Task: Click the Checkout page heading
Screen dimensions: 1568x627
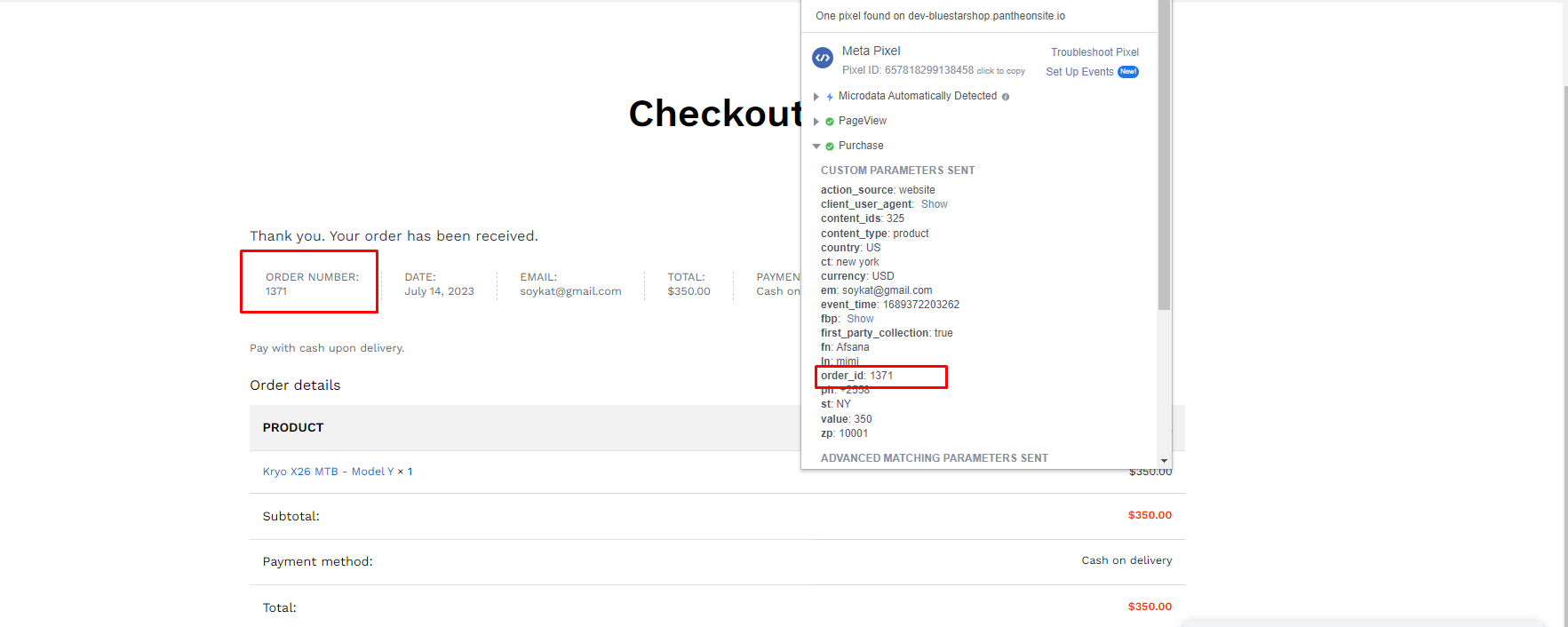Action: pyautogui.click(x=714, y=114)
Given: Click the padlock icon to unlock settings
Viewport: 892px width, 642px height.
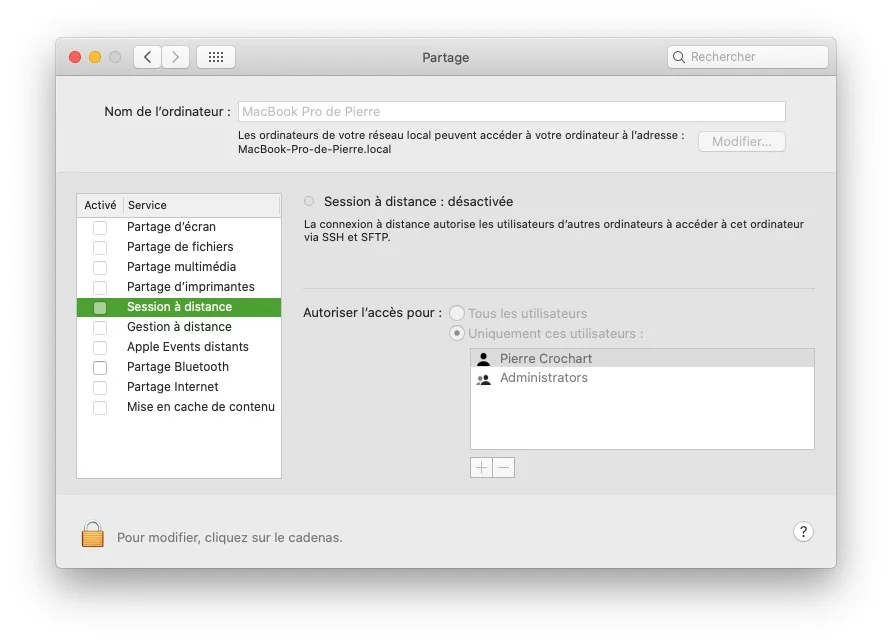Looking at the screenshot, I should pos(93,535).
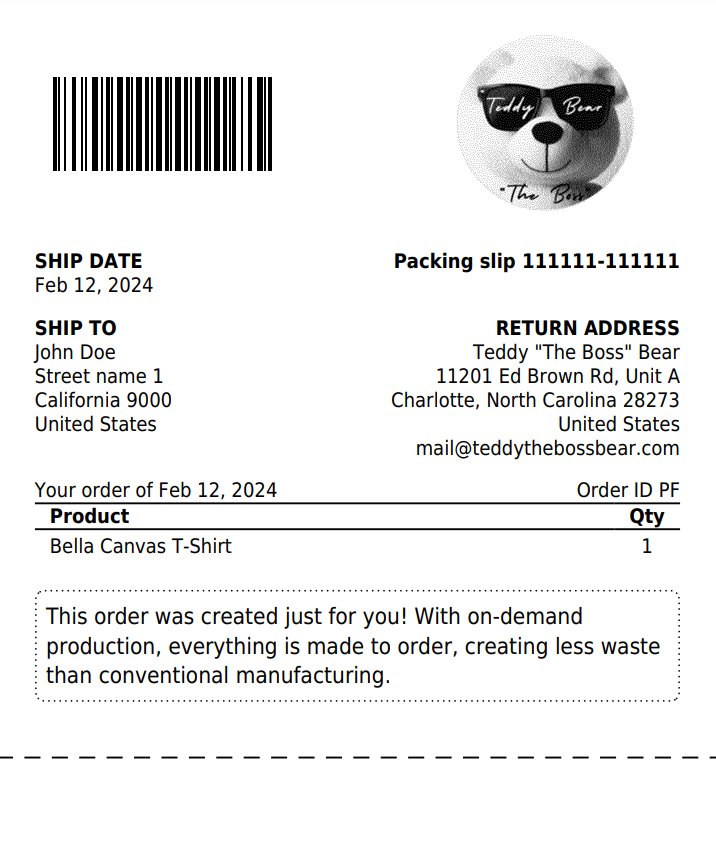716x846 pixels.
Task: Click the Street name 1 line
Action: pyautogui.click(x=99, y=376)
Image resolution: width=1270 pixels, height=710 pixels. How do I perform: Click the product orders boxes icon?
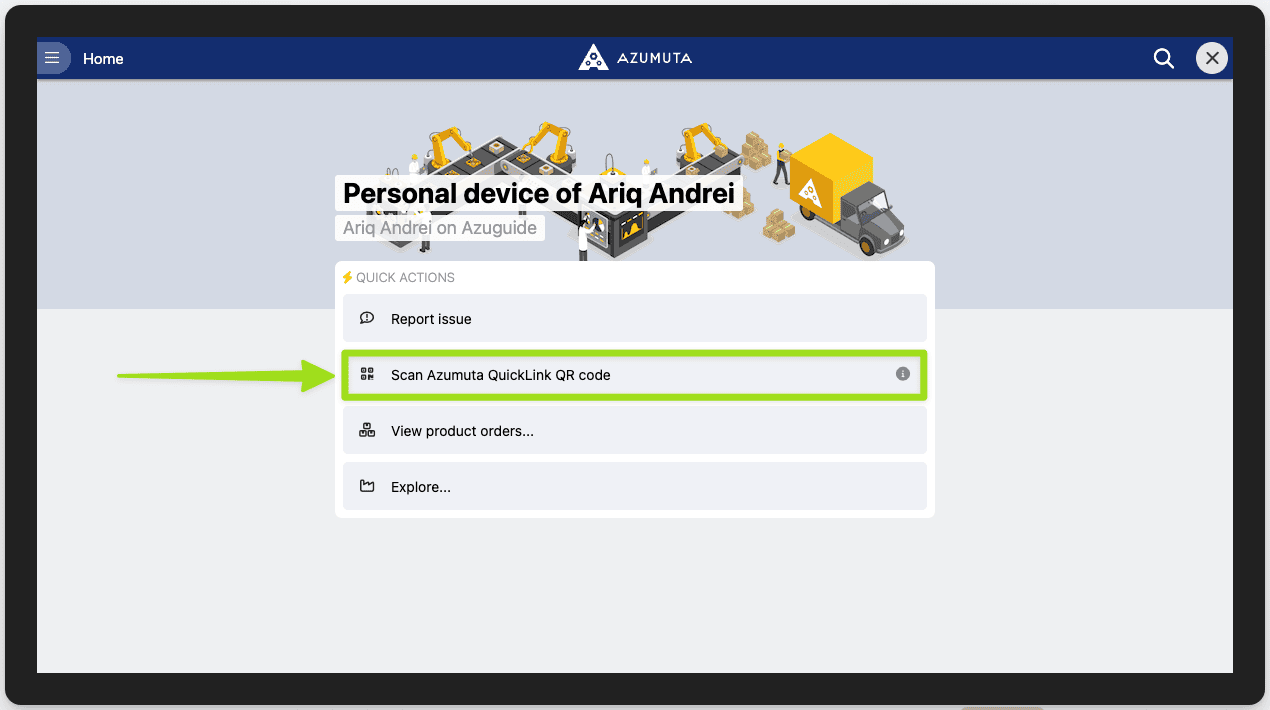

**Problem description:** Turn every line of the material above into a JSON list of strings, one string per line, with blank lines and pictures left out.

**Complete answer:**
[
  "Task: Click the Checkout page heading",
  "Screen dimensions: 1568x627",
  "Action: pyautogui.click(x=714, y=114)",
  "Given: Click the padlock icon to unlock settings",
  "Viewport: 892px width, 642px height.",
  "Looking at the screenshot, I should pos(93,535).",
  "716x846 pixels.",
  "Task: Click the Street name 1 line",
  "Action: pyautogui.click(x=99, y=376)",
  "Image resolution: width=1270 pixels, height=710 pixels. How do I perform: Click the product orders boxes icon?"
]